▶ **PROBLEM TO SOLVE**:
Although the records contain pictures, repeat only the text of every line exactly.

[Stored data entries]
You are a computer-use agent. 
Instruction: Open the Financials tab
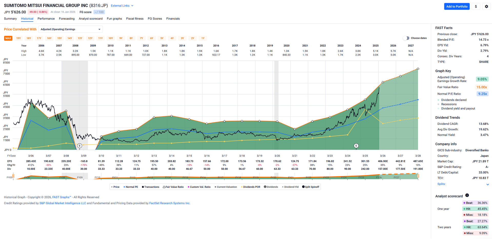[173, 19]
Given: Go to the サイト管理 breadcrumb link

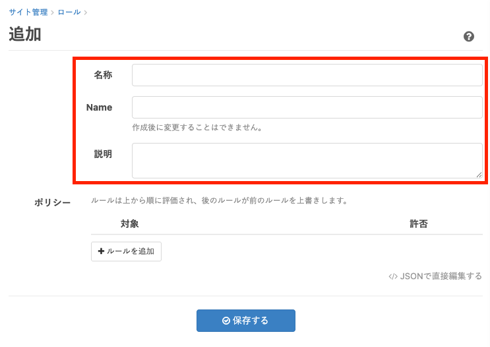Looking at the screenshot, I should [28, 13].
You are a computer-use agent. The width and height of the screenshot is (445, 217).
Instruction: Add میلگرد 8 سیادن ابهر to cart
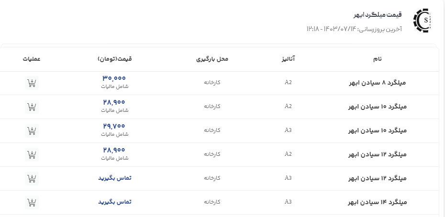(32, 83)
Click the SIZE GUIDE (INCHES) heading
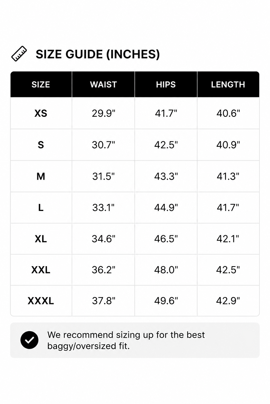Image resolution: width=270 pixels, height=404 pixels. [x=98, y=54]
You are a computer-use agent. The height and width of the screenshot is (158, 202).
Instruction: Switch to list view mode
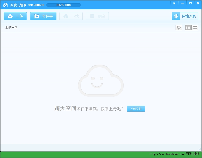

▶ **SOLUTION**:
You are a computer-use agent. 
Instruction: Open the Financials tab
[173, 19]
Given: Go to the サイト管理 breadcrumb link

Looking at the screenshot, I should [28, 13].
You are a computer-use agent. The width and height of the screenshot is (445, 217).
Instruction: Add میلگرد 8 سیادن ابهر to cart
(32, 83)
Click the SIZE GUIDE (INCHES) heading
Image resolution: width=270 pixels, height=404 pixels. [x=98, y=54]
You are a computer-use agent. The height and width of the screenshot is (158, 202).
Instruction: Switch to list view mode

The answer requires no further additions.